Arizona Diamondbacks v Los Angeles Dodgers
Arizona Diamondbacks v Los Angeles Dodgers / Harry How/GettyImages

Shoutout to Tom Ricketts and the Chicago Cubs for opting to flex their financial muscles this offseason, because their spending spree could not have come at a better time for the Los Angeles Dodgers.

In order to craft their current roster, featuring both veteran leadership and a transition to younger talent, the Dodgers absorbed one of the Cubs' sunk costs, then let their high-priced former MVP listen to Chicago's overtures.

So far, both decisions have had pleasant ripple effects in Los Angeles, while Chicago has borne the brunt of a pair of paychecks.

Cody Bellinger's cost finally became too much for the Dodgers to absorb this offseason after yet another below-average 2022 season (and it doesn't sound as if the end of the relationship was particularly pleasant). He was eventually snapped up by the Cubbies on a one-year, $17.5 million deal with a mutual option for 2024 (and potentially mutually-assured destruction, depending on how 2023 goes). Bellinger recorded one hit (a home run, of course) through the first 15 at-bats of his season.

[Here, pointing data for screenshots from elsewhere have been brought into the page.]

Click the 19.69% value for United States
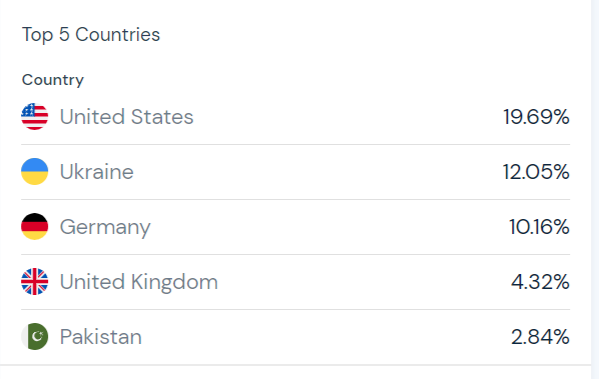599x379 pixels. 536,117
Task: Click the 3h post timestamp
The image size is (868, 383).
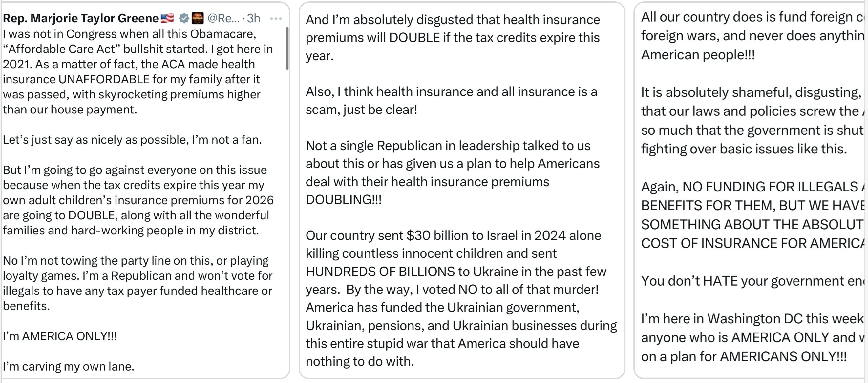Action: [253, 18]
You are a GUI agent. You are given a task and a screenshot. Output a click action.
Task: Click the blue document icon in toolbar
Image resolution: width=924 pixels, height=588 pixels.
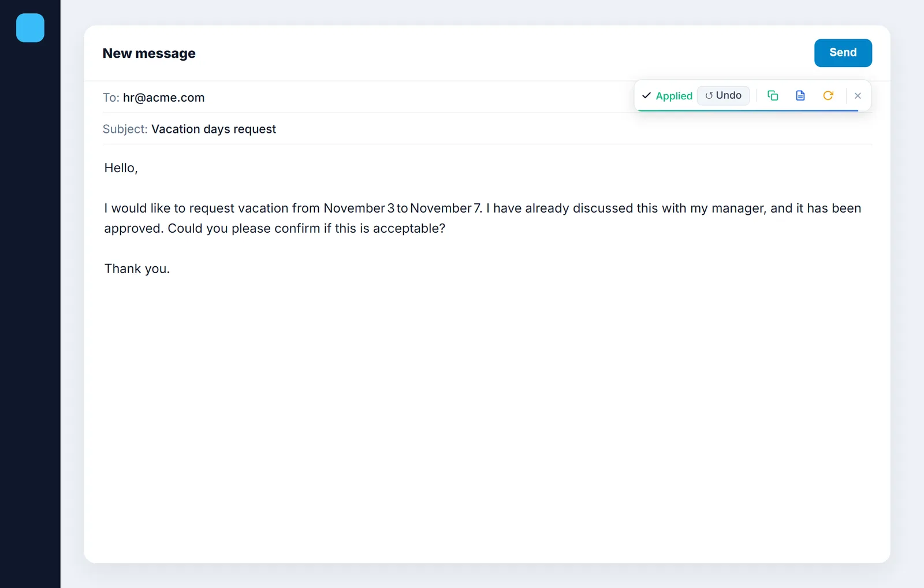800,95
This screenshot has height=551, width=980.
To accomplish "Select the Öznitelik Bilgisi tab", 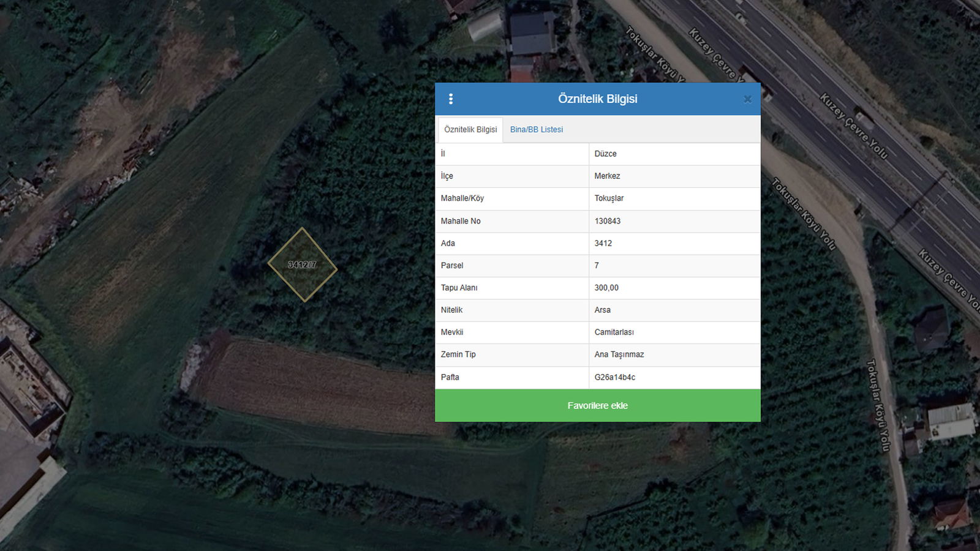I will 470,130.
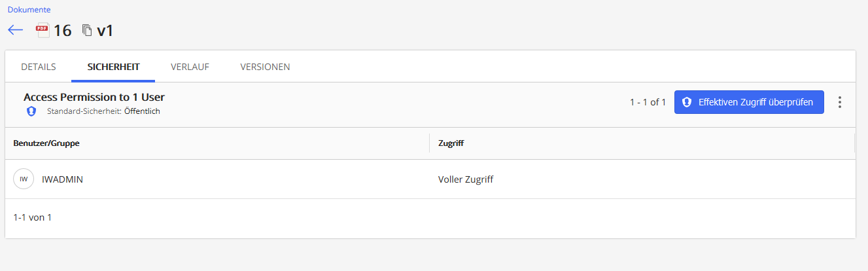
Task: Click the version copy icon beside v1
Action: tap(87, 31)
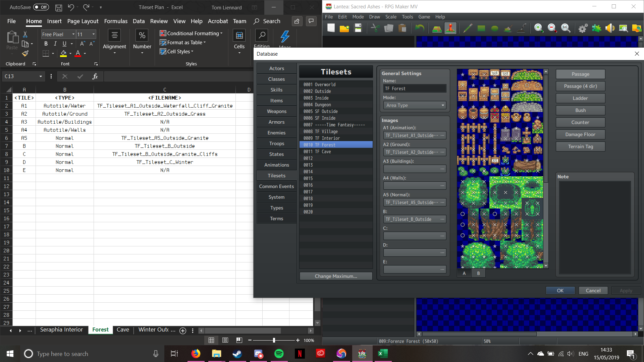This screenshot has height=362, width=644.
Task: Toggle Bold formatting in Excel
Action: click(46, 44)
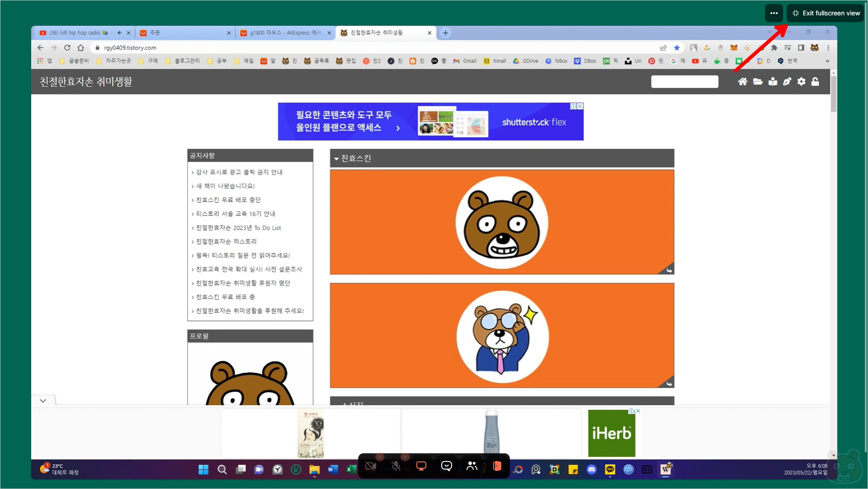868x489 pixels.
Task: Open blog settings gear icon
Action: [801, 82]
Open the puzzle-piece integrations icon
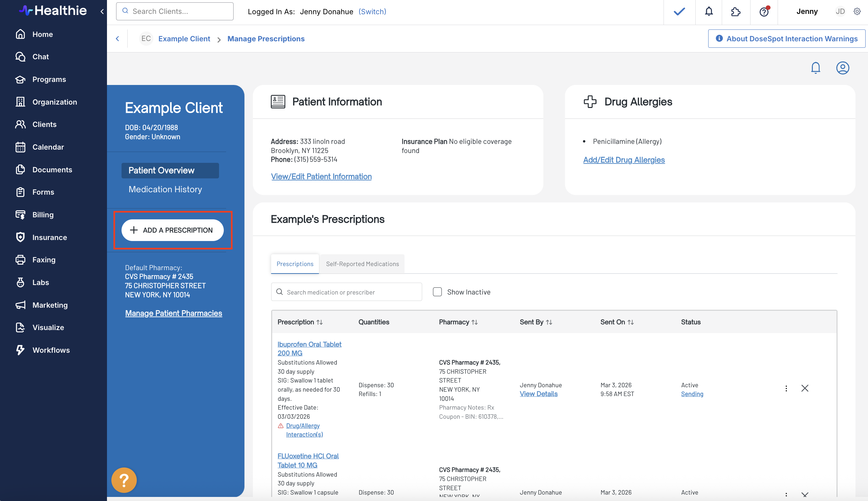Image resolution: width=868 pixels, height=501 pixels. 736,12
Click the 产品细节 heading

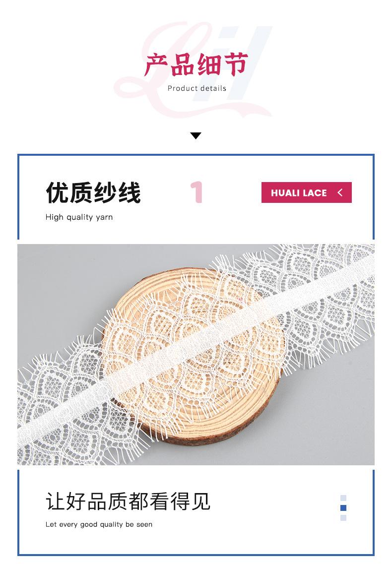pyautogui.click(x=196, y=65)
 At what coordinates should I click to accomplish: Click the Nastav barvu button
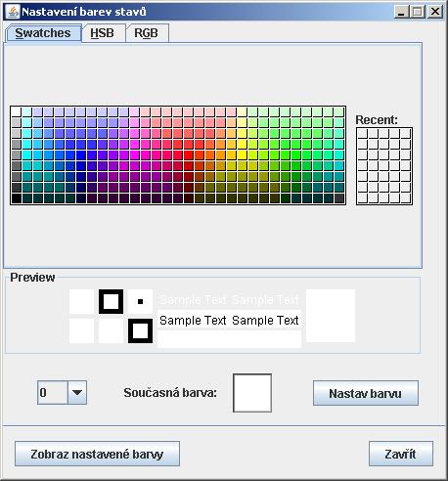coord(366,393)
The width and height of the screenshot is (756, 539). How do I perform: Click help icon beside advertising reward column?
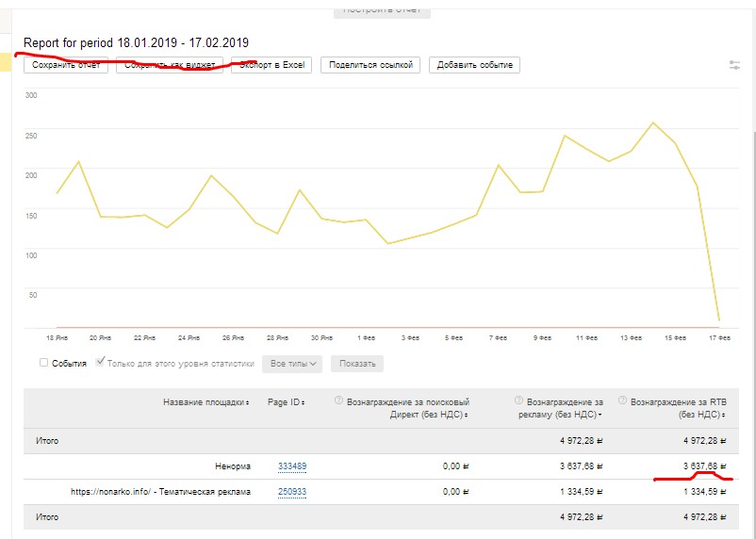[x=518, y=401]
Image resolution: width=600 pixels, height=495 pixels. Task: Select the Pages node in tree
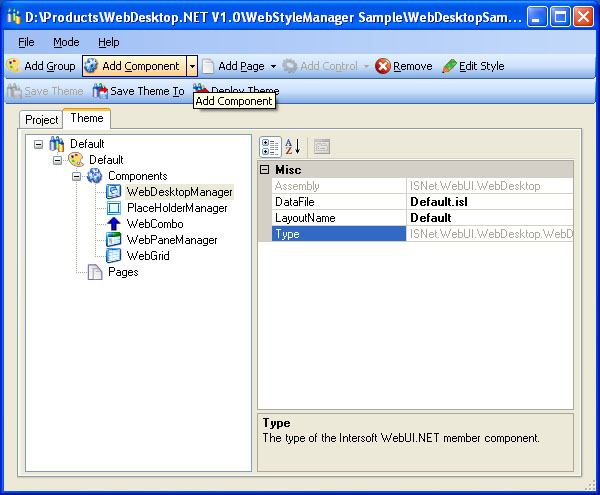tap(122, 272)
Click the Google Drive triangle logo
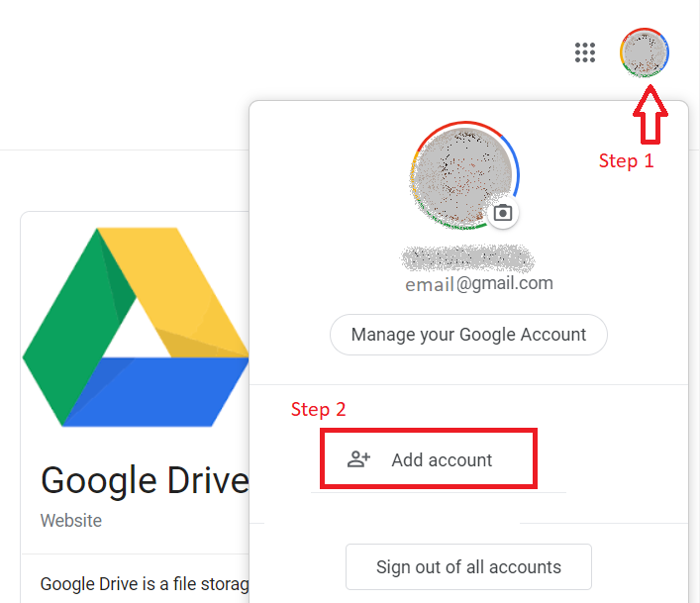The image size is (700, 603). pyautogui.click(x=136, y=327)
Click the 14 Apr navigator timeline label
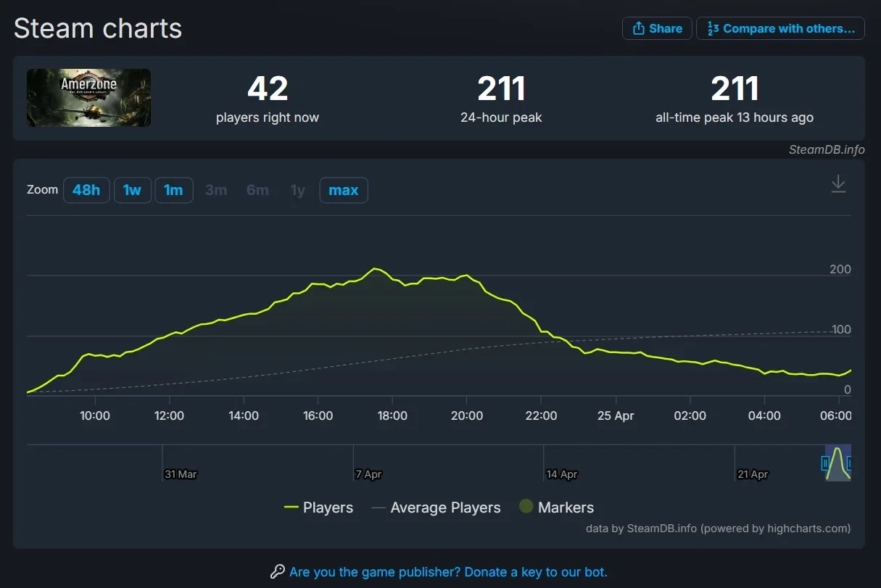Screen dimensions: 881x588 tap(561, 474)
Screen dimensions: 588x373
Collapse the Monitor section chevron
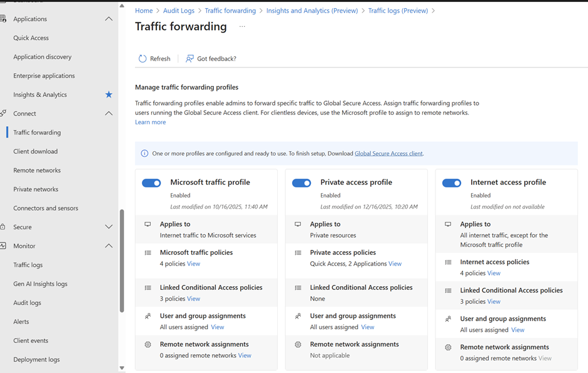click(108, 246)
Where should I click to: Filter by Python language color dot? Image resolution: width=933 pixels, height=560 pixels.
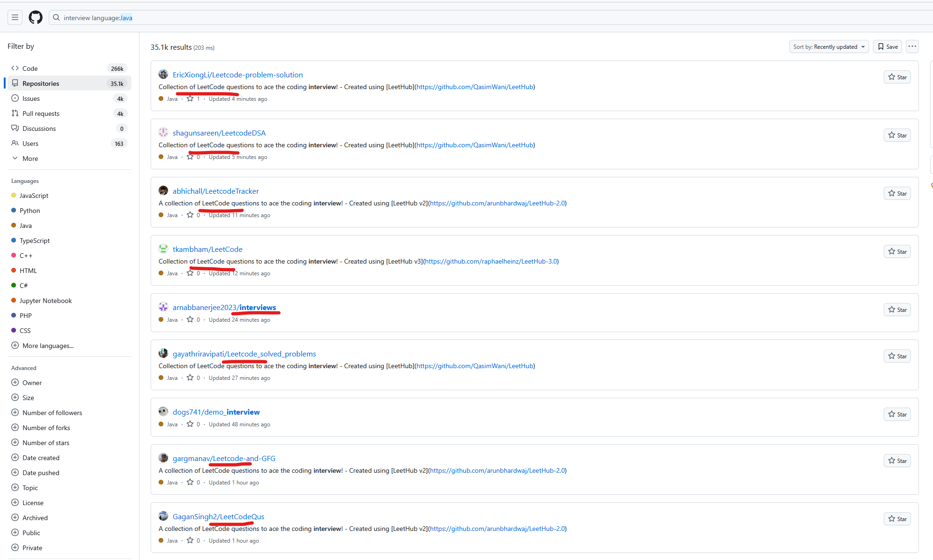(x=14, y=211)
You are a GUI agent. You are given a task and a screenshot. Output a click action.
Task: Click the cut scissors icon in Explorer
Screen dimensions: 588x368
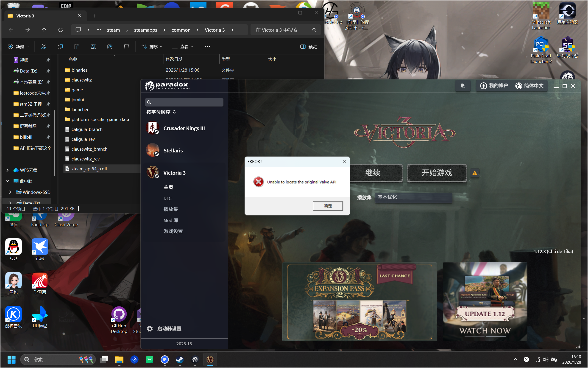click(x=44, y=46)
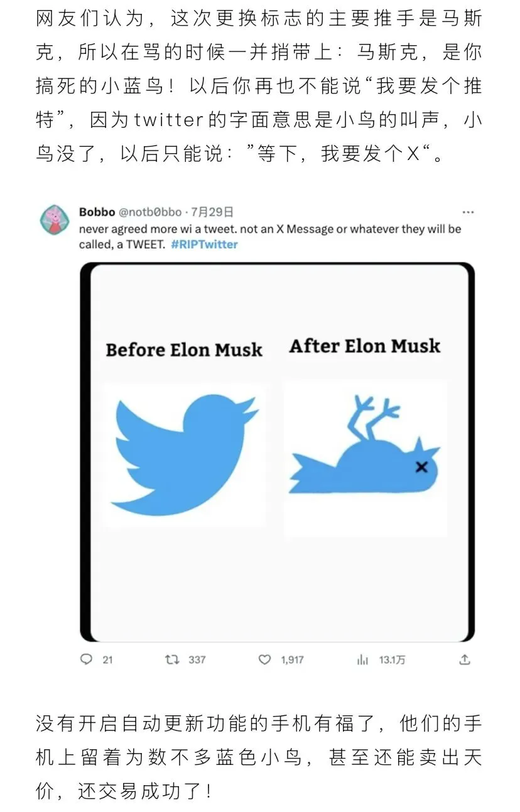Select the black X eye on dead bird
Viewport: 520px width, 812px height.
point(421,466)
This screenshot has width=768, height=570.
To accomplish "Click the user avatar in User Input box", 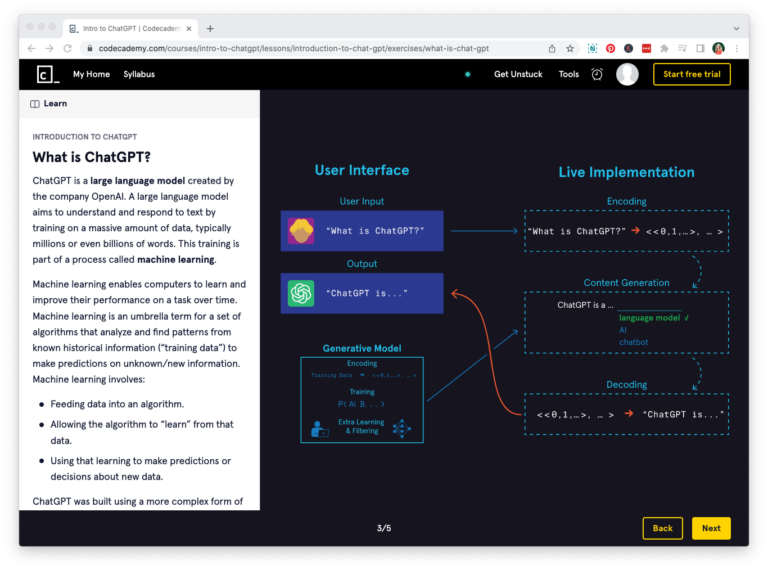I will [x=301, y=231].
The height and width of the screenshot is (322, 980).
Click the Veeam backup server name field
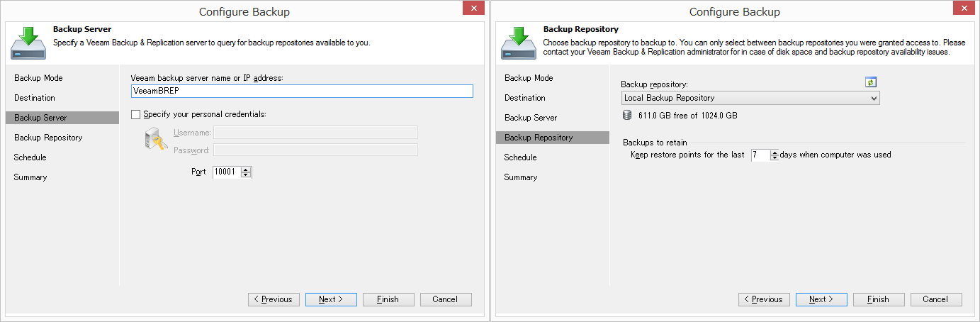coord(302,91)
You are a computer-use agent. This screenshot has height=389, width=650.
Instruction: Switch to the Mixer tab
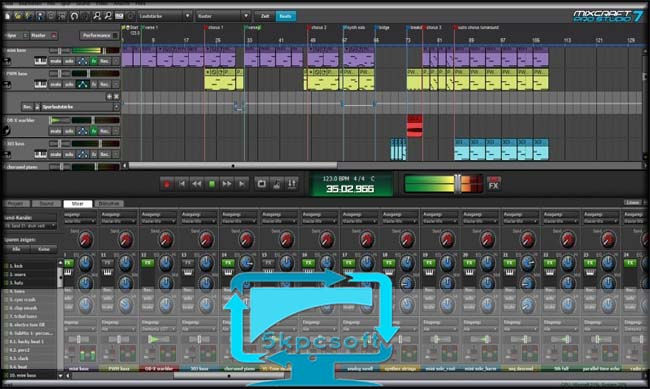tap(78, 204)
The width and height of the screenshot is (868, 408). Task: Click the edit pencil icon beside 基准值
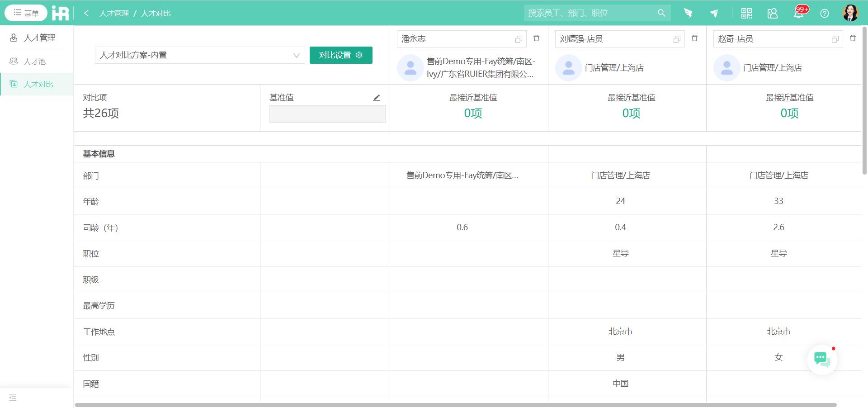(x=377, y=97)
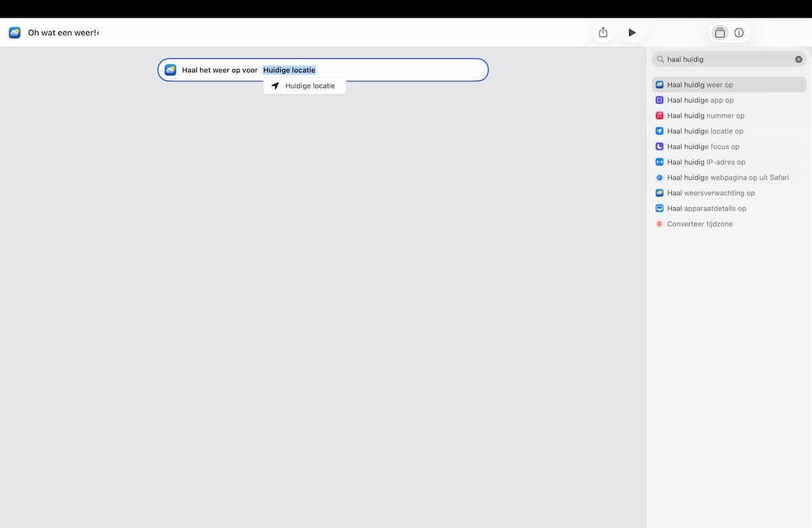
Task: Select 'Haal weersverwachting op' action
Action: 729,193
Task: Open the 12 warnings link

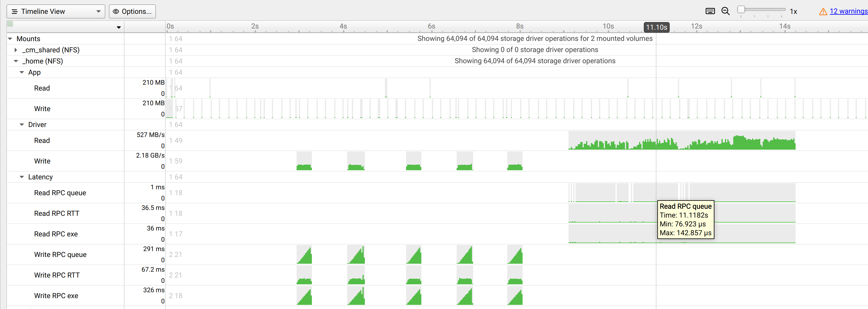Action: click(x=848, y=11)
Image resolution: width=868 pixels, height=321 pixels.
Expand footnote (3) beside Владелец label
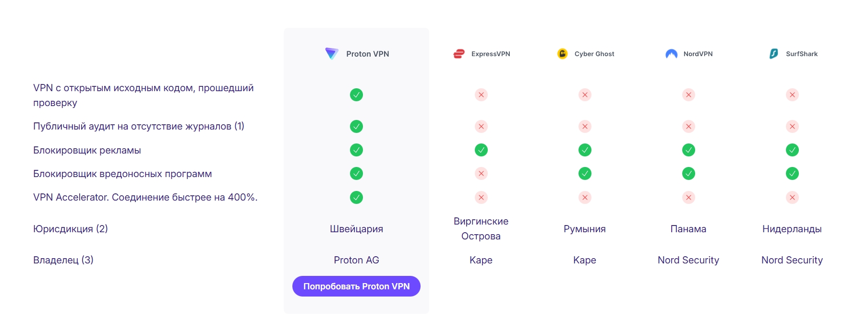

In Bellinger's spot, the Dodgers have decided to roll with top prospect James Outman, a decision that has paid immediate dividends. For moral support (and rocking a revamped swing), they also decided to import Freddie Freeman's old Braves teammate Jason Heyward. You might also remember Heyward from his Cubs non-tender, a decision that saddled Chicago with over $20 million in additional debt. So far? Very good.

Dodger stars James Outman, Jason Heyward cost nothing compared to Cubs' payroll concerns

Almost $39 million of cash on the Cubbies' books?! With that kind of leftover dough, the Dodgers could afford nearly 10 more James Outmans and 10 more Jason Heywards.

Though the season is young, Outman appears to have all the potential in the world to surpass Bellinger's recent production, landing in a beautiful middle ground between MVP-level dominance and unplayable sadness. He's gone 4-for-12 with a homer to start the season after going 6-for-13 with a bomb in limited duty last year. Why was his duty so limited?! Ah, right. Bellinger.

Meanwhile, Heyward also sports a resurgent small-sample-size 1.119 OPS with a blast and three RBI in six at-bats, and we thank Chicago very much for telling their most famous Rain Delay Orator of All Time to take a hike.

Money well spent on paying him to play for somebody else while adding Dansby Swanson and remaining a .500-ish team (and losing Willson Contreras to the Cardinals) for sure.